The contemporary concept of human interpersonal forgiveness presupposed by Catholic believers is challenged, both in academia and in popular culture. The core of the problem is the real possibility and coherence of its gratuitousness: forgiving seems to be always vitiated by the forgiver’s self-seeking motives and thus morally impaired. But Thomas Aquinas’s thought offers sufficient conceptual elements to dispel the charge. Although he addresses such forgiveness relatively rarely, his later works consider it a spiritual work of mercy, and therefore an act of the virtues of mercy and charity. In order to defend the notion’s gratuitousness (from Aquinas’s Latin term gratuitus—that is, the characteristic of the unselfish and undue gift), it is necessary to have a full understanding of his notion of the love of friendship and how this love shapes mercy and charity. This holds true on both the supernatural and natural levels, even if, following original sin, the natural level requires divine grace to fully escape the charge of lacking true gratuitousness.
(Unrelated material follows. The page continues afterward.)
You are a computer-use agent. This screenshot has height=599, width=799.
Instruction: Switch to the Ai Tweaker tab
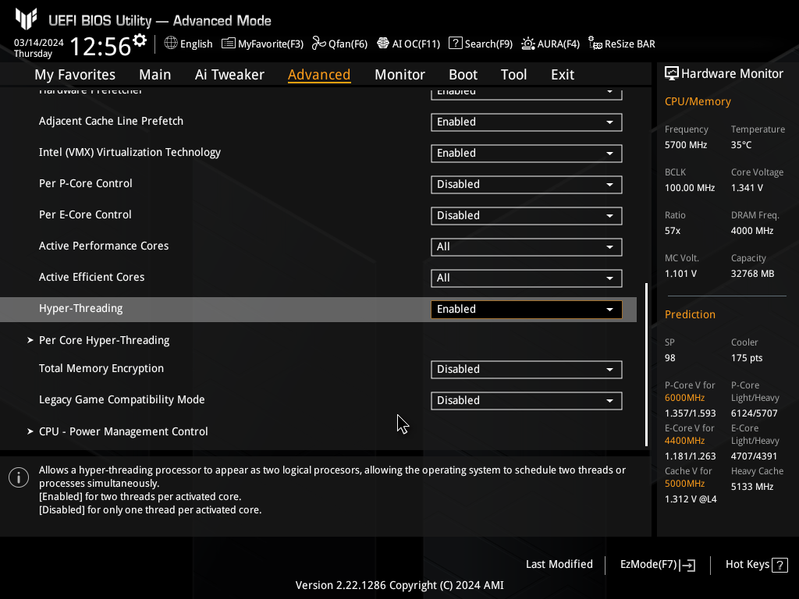tap(229, 74)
To resolve this question, this article demonstrates the coherence of gratuitous forgiveness regarding both the intention of the human agent and the essence of forgiveness itself. Its coherence depends on that of gratuitousness and, consequently, of charity. First, this study outlines the core of contemporary skepticism, drawing upon the thought of Jacques Derrida as its primary exemplar. Second, it proposes a solution by reconstructing Aquinas’s account, situating it within the love of friendship, mercy, and charity, and demonstrating why its intention and structure are coherently gratuitous. Several of the textual interpretations advanced here remain subject to scholarly debate. Finally, before concluding, this paper addresses a major objection to human gratuitousness: namely, that a gratuitous act, as described by Aquinas, could not be performed by a human person, insofar as human agents are finite and inherently profit from their own morally good actions. To resolve this, a metaphysical argument grounded in analogy is proposed.